• **Exercise prompt**:
Reproduce the lines from the one containing "Screen dimensions: 732x1568" through the last line below, word for word, and leave out the pictures.

• **Extracted material**:
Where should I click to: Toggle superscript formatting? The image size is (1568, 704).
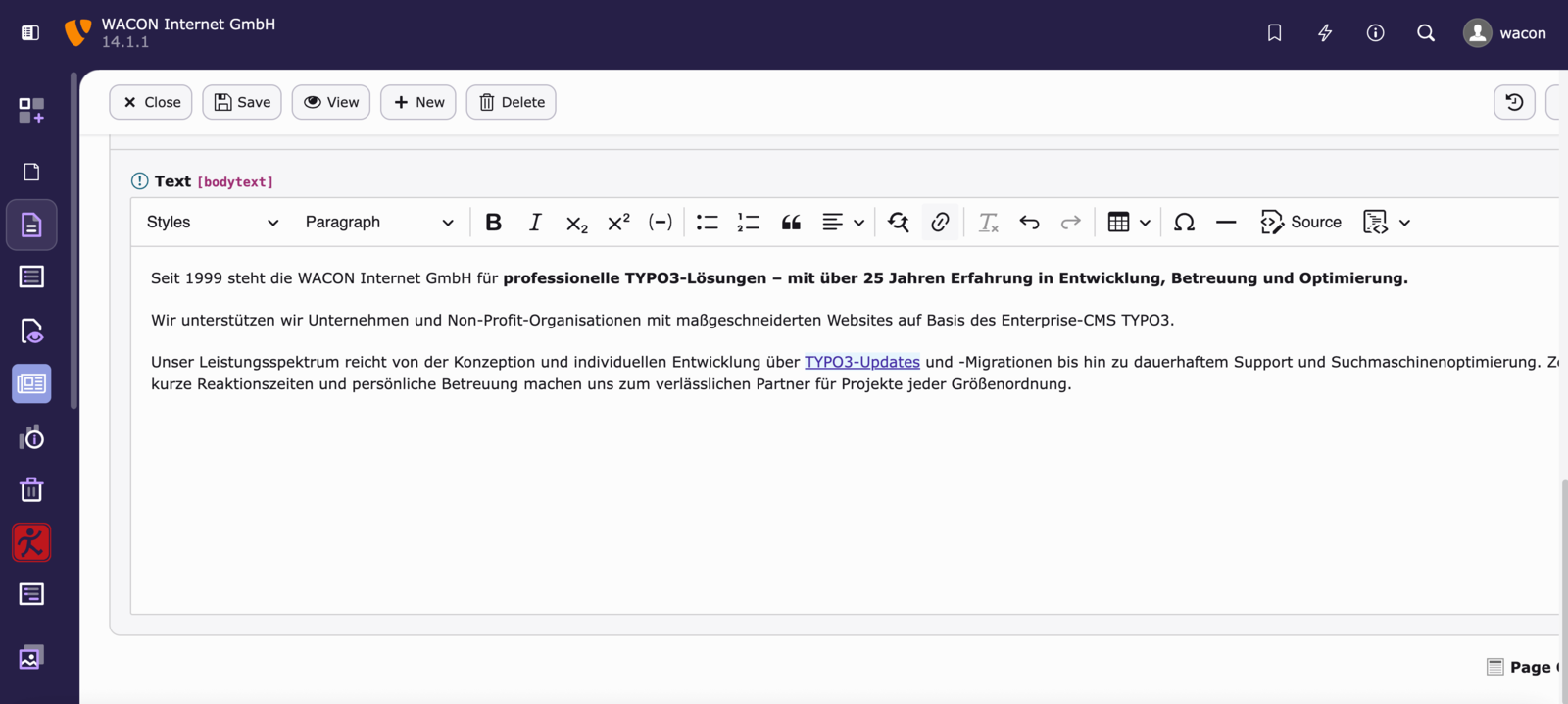coord(618,223)
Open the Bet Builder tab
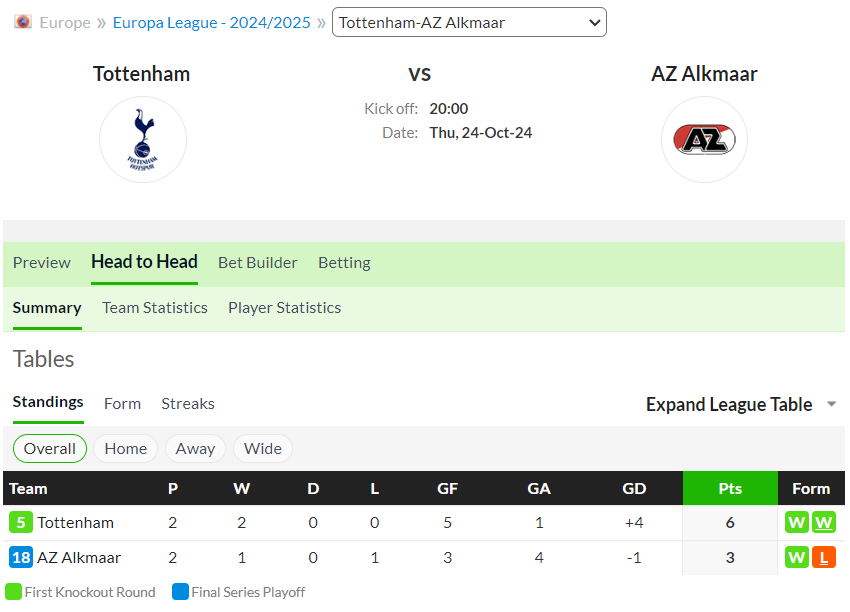The image size is (850, 612). pyautogui.click(x=258, y=263)
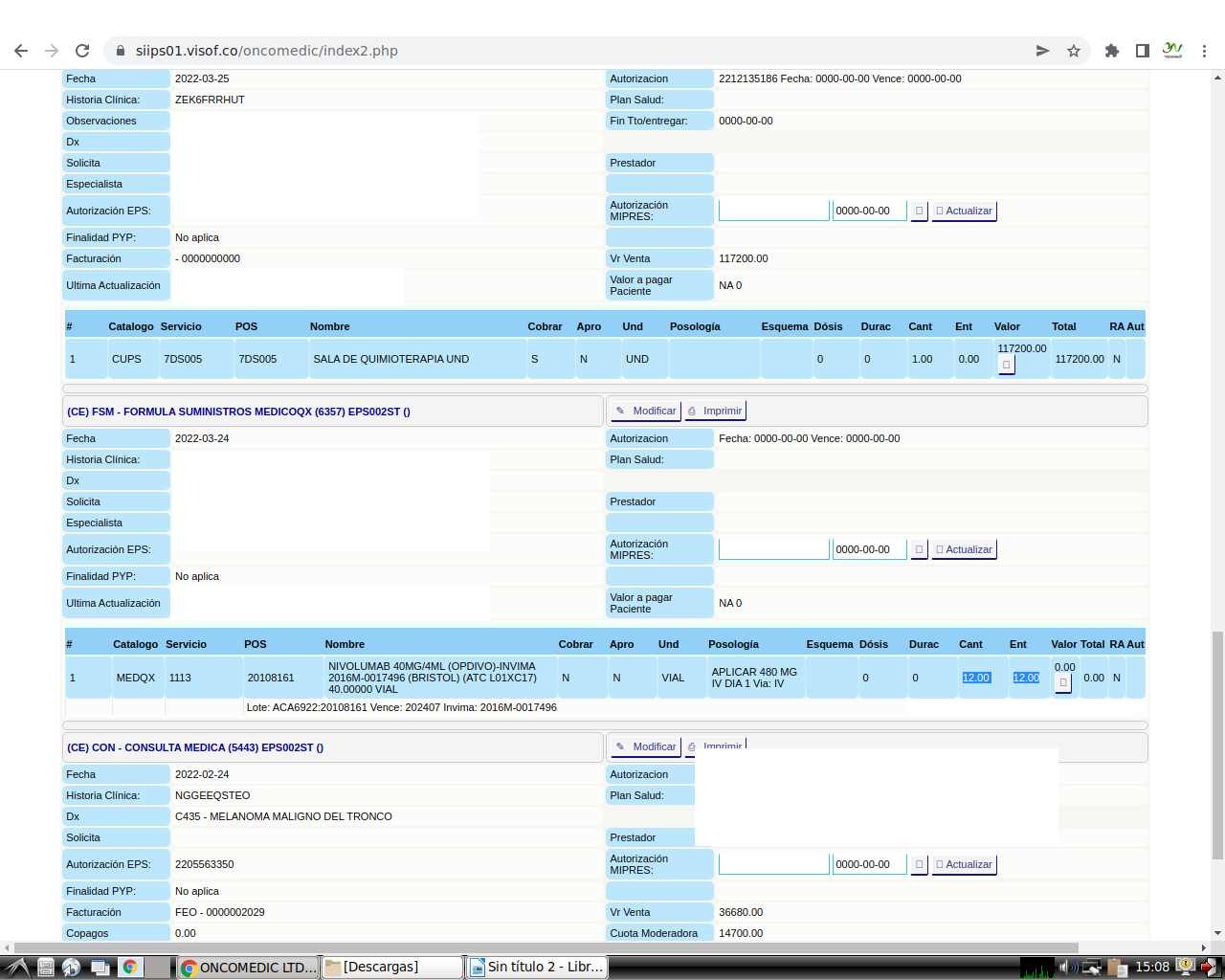The width and height of the screenshot is (1225, 980).
Task: Click the small icon under Nivolumab Valor 0.00
Action: (x=1063, y=682)
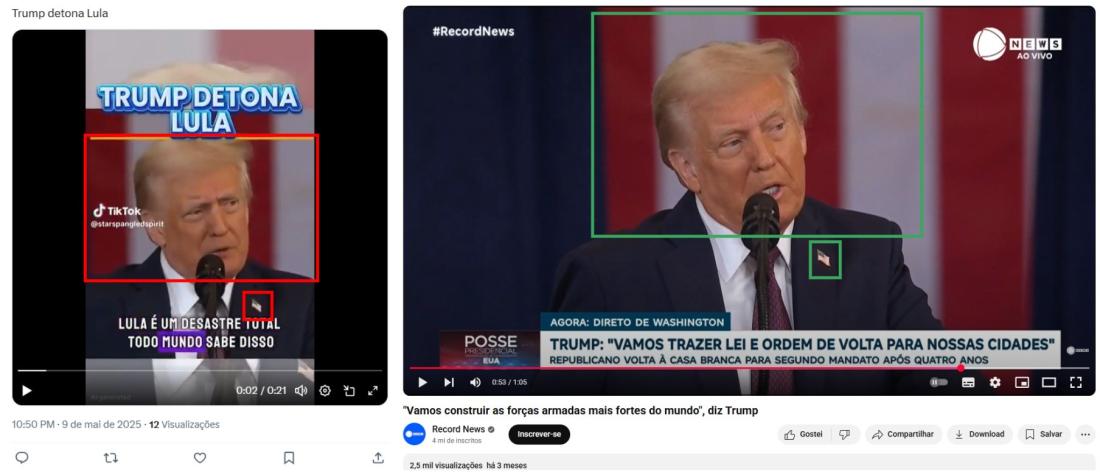This screenshot has height=472, width=1100.
Task: Play the Record News YouTube video
Action: 422,382
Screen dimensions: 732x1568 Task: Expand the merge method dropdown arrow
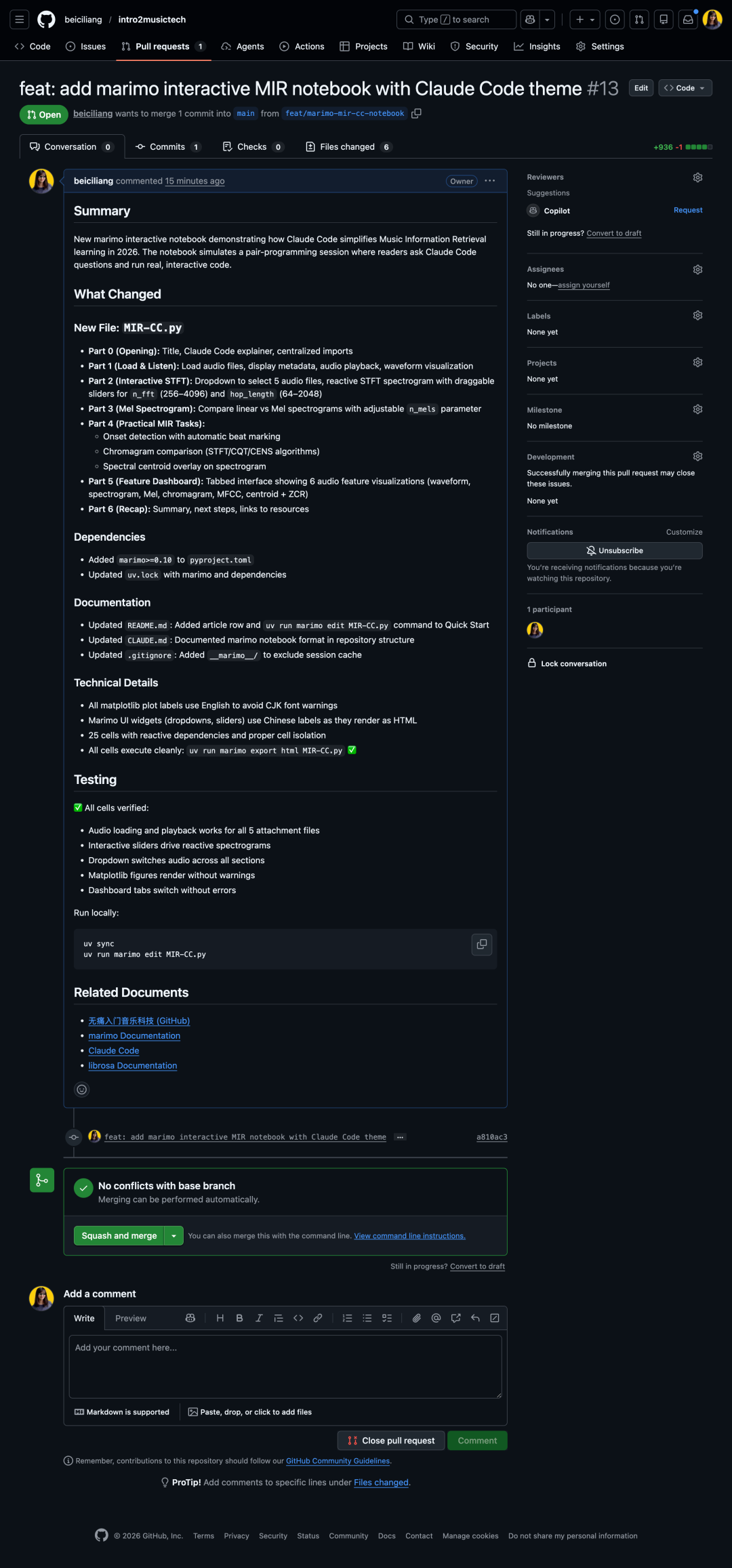pos(174,1236)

• **Output for this task**:
Screen dimensions: 732x1568 Task: Expand the merge method dropdown arrow
pos(174,1236)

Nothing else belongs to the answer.